In a surprising reversal, the National Assembly changed regulations on June 22 to let workers collect their pension contributions in a lump sum within a year of leaving their jobs, according to the government website. The 2014 Social Insurance Law, which will be phased in starting Jan. 1, 2016, otherwise would have required people to wait until retirement and withdraw benefits monthly. Tens of thousands of shoe factory workers went on strike to demand the right to immediate payouts.
Tran Thi Thuy Nga of the Ministry of Labor, War Invalids and Society said beneficiaries would collect as much as four times more in retirement funds if they wait rather than take the lump sum.
“The National Assembly is trying to think about how to encourage workers to save up and make contributions to social insurance,” Nga, who is director of the ministry's social insurance department, said at a seminar June 26 to explain the new insurance law.
Huynh Minh Quan, director of NVM Group, told Bloomberg BNA the parliamentary action was unprecedented and saw it as a harbinger of more workers' rights in the long term.
“It could mean more big changes in the future,” said Quan, whose management company hosted the seminar. “Right now it's a small change.”

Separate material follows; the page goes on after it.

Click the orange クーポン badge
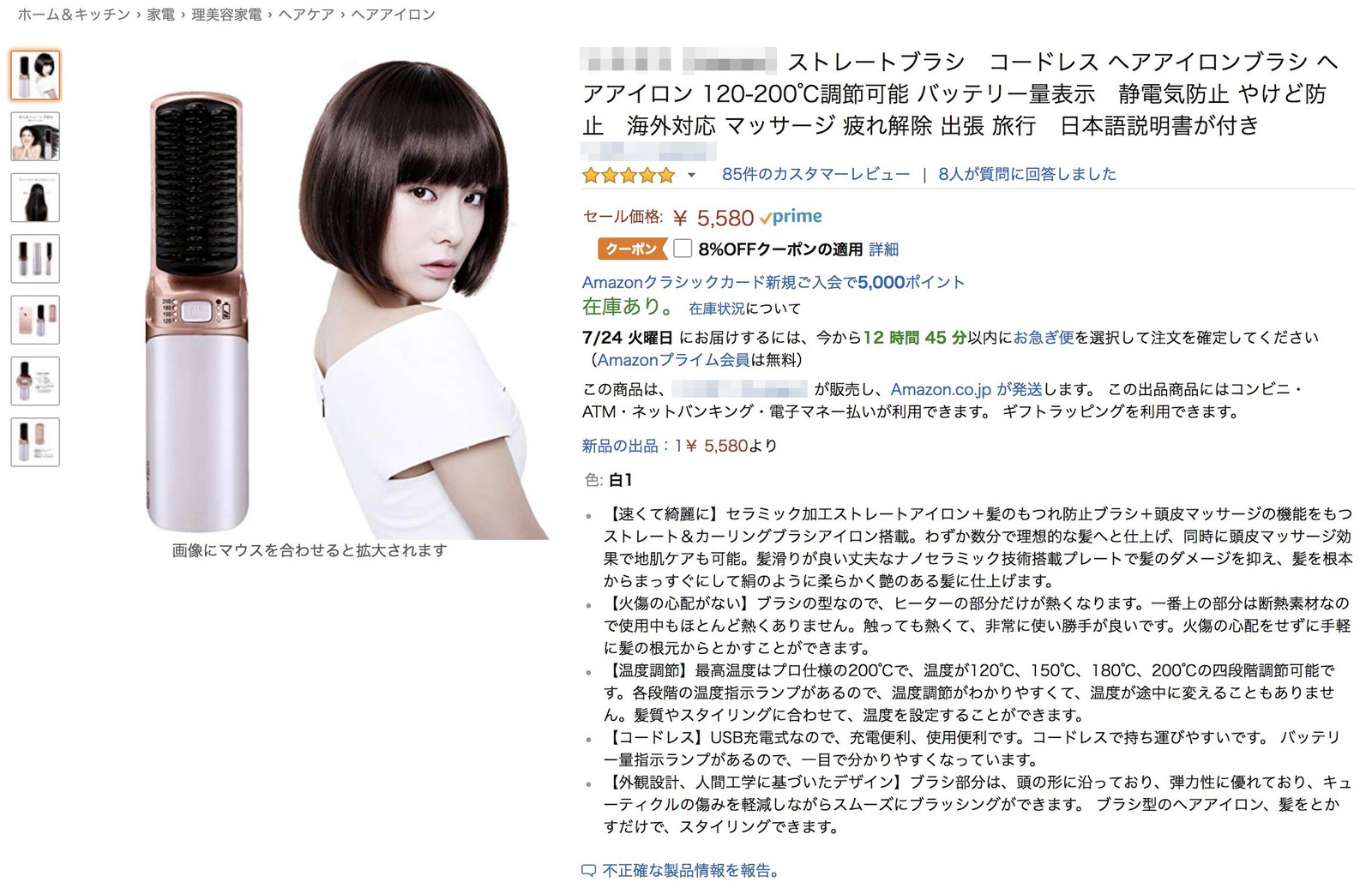This screenshot has height=888, width=1372. point(632,249)
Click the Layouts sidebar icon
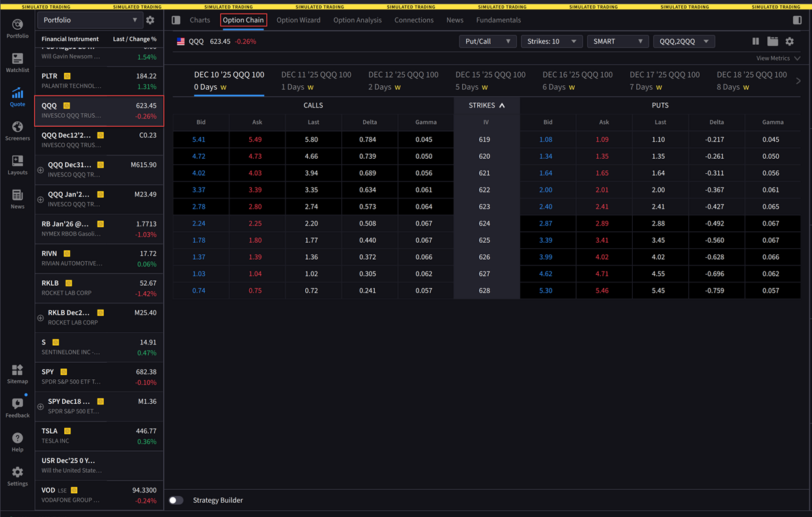812x517 pixels. coord(17,164)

Foreigners who have work permits in Vietnam currently do not pay into social security, but this will change under the new law, which in 2018 will make insurance mandatory for foreign nationals, as well as for workers with contracts of at least one month rather than the current two.
“There are a lot of Vietnamese who go to foreign countries to work, and there are a lot of foreigners who come to Vietnam to work,” Nga said. Including this larger workforce, she said, will help the country “expand the groups who are targeted to participate in social insurance.”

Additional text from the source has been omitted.